Educação e Tecnologia

Eduardo José Renato, na publicação Informática e Educação, há cerca de 10 anos atrás já previa:

“Estamos diante de uma bela demonstração de que a modernização da educação é séria demais para ser tratada somente por técnicos. É um caminho interdisciplinar e a aliança da tecnologia com o humanismo é indispensável para criar uma real transformação. (…) Em síntese, só terá sentido a incorporação de tecnologia na educação como na escola, se forem mantidos os princípios universais que regem a busca do processo de humanização, característico caminho feito pelo homem até então”.
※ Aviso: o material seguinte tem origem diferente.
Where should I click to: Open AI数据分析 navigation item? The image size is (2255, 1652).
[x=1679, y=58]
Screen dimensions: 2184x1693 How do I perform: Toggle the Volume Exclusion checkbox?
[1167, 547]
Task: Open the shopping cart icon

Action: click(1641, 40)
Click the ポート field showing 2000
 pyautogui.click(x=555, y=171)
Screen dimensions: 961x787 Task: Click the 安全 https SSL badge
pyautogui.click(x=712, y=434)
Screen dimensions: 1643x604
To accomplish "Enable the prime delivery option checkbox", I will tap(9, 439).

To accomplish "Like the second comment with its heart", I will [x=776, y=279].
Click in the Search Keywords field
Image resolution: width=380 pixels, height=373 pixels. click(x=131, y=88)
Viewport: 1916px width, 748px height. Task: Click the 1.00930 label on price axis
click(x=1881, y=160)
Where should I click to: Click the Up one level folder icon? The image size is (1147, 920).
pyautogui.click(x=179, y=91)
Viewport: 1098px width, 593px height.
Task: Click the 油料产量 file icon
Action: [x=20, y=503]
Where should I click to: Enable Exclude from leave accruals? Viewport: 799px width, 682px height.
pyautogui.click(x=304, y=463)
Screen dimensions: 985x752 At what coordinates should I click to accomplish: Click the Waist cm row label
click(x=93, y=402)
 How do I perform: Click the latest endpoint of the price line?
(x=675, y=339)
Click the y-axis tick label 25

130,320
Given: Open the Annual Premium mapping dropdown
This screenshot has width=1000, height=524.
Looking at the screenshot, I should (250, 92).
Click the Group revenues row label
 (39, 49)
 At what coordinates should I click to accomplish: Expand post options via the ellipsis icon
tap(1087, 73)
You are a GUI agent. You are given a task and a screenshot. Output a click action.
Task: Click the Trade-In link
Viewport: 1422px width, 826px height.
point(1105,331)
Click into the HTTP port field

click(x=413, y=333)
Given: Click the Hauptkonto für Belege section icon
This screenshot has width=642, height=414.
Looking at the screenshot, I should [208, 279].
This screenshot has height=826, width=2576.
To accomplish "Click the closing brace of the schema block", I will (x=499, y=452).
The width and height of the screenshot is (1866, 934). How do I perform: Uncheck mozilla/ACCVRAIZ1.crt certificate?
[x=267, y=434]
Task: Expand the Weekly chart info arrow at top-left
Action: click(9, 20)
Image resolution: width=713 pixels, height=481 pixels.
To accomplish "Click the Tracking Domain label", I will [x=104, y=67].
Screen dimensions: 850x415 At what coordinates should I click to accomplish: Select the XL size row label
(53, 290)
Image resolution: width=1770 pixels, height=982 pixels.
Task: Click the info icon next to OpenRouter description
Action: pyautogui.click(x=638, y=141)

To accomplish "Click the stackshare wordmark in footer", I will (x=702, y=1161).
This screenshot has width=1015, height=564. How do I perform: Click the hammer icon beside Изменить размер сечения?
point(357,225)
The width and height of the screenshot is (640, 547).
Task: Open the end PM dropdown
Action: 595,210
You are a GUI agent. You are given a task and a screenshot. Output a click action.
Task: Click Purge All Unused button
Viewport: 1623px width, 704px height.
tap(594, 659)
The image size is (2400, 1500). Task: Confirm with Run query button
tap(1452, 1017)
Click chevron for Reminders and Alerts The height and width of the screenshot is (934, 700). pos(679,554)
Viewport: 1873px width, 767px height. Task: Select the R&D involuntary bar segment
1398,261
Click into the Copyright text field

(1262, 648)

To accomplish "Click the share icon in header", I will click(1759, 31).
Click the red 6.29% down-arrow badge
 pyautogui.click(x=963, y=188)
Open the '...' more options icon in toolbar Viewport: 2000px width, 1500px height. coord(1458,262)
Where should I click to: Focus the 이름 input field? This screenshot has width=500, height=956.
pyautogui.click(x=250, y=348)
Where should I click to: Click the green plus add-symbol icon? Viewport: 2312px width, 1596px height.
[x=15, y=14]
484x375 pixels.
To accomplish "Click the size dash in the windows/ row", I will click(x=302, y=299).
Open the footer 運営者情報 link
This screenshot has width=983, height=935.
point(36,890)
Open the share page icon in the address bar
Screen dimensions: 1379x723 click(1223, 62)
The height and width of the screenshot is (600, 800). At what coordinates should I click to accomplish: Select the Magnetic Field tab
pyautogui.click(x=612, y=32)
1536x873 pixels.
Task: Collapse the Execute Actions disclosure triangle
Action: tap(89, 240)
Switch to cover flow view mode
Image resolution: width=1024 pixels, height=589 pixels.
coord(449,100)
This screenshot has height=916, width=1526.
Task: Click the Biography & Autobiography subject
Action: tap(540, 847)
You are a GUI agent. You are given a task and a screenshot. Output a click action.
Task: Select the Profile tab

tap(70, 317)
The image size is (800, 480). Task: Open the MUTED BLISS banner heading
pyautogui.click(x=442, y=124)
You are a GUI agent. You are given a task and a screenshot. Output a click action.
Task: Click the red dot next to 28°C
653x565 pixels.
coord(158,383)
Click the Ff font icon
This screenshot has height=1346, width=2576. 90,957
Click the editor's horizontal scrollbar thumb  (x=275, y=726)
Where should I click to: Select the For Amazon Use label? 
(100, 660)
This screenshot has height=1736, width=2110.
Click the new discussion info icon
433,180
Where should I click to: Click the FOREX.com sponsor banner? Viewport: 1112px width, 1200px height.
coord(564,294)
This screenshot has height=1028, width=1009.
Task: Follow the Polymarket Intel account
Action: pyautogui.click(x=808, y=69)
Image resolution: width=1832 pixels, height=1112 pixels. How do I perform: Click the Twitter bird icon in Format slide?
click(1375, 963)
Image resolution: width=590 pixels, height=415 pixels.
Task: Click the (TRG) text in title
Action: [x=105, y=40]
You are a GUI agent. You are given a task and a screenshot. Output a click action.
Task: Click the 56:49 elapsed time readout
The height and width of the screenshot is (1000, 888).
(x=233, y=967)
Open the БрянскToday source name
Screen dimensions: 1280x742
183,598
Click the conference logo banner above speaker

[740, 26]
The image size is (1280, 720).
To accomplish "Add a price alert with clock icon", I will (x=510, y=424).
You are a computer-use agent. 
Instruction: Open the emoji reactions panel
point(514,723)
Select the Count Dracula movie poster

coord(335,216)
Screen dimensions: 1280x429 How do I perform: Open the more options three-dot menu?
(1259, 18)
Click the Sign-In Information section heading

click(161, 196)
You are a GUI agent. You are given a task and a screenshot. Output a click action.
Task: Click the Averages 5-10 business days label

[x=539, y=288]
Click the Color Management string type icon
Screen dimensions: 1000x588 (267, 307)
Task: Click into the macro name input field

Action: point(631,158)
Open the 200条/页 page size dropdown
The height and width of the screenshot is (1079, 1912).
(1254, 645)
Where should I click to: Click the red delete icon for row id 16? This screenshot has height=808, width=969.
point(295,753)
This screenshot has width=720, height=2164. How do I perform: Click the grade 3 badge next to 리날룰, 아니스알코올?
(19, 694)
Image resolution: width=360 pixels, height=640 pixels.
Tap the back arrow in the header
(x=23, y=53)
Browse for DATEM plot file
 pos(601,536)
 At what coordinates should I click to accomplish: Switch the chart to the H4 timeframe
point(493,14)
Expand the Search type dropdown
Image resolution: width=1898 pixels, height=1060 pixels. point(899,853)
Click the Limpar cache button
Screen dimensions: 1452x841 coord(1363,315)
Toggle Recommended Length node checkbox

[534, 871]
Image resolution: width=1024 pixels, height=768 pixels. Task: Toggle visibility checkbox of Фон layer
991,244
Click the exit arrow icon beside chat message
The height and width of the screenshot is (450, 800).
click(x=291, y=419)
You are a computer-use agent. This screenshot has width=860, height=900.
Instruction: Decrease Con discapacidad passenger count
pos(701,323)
O texto reflete bem uma tendência comum de salas de aula, em que alunos tornam-se cada vez mais usuários, colaboradores e provocadores de informação.

Na busca pelo conhecimento, diversas são as possibilidades e contribuições do mundo digital. Confira algumas dicas:

Redes Sociais

Atualmente na crista da onda, Redes Sociais são formadas tendo como base relacionamento em diversos ambientes mediado por trocas simbólicas e informativas entre usuários. Ou seja, relacionar-se.

Imagine um trabalho em que você deve analisar um produto real de uma marca real. As informações estão ai. Basta acessar sites como Orkut, Facebook ou o próprio Drimio que é inteiramente dedicado à discussão sobre empresas e seus produtos.

Se o assunto é relacionamento acadêmico, tem-se o Ebah, focado em criar laços entre universitários e áreas de conhecimento.

Ferramentas

Conhece o Google Docs? Com qual freqüência você faz uso dele para gerenciar sua vida acadêmica e construir trabalhos em grupo?

Para além do previsível pacote Office, diversos recursos tecnológicos estão disponíveis para auxiliar na construção de documentos compartilhados, apresentações complexas e gerenciamento do dia-a-dia das aulas.

O Prezi, por exemplo, é uma ferramenta gratuita de apresentações, que possibilita criação de efeitos e complementos para “seduzir” quem as assiste. Se preferir algo mais simples e direto, o site Slideshare permite que suas apresentações sejam compartilhadas por toda a web, relacionando-a a outras dentro de comunidades com interesses comuns.

Outros métodos, como Mind maps (mapas mentais) também podem ser adaptados para o contexto acadêmico, dependendo apenas do foco e interesse de cada aluno.

Pessoas e contatos

Para além de ferramentas e sites, vale lembrar que a internet é um habitat nativo e potencial para relacionamento interpessoal. Digamos que você esteja lendo um artigo relevante sobre um tema, para a elaboração de um trabalho acadêmico. Em geral, o contato de autores está disponível junto a este texto. Busque se relacionar com outros usuários e publishers. Assim, você conseguirá novos conteúdos e referências rápidas para compor um projeto final mais rico e multidisciplinar.

A propósito, para quem busca estágios, empregos e programas de trainees, um boa ideia é criar o perfil pessoal no LinkedIn, rede profissional em que é possível cadastrar currículo online completo, relacionando áreas de interesse e pessoas (empregadores x empregados) do mesmo campo de atuação.

Artigos e Documentos

A própria internet é fonte rica de informações relevantes para o meio acadêmico. Sites especializados, e de entidades realizadoras de pesquisa, como IBOPE, comumente disponibilizam amplo material de consulta.
Para facilitar ainda mais a busca, o Google criou o Google Scholar, um mecanismo de resgate de informações dedicado a conteúdo acadêmico. Veja o exemplo da listagem de artigos para o termo “Comunicação”.

Enfim, vale navegar pela web e compor seu próprio modo de utilização da tecnologia para facilitar o dia-a-dia das aulas.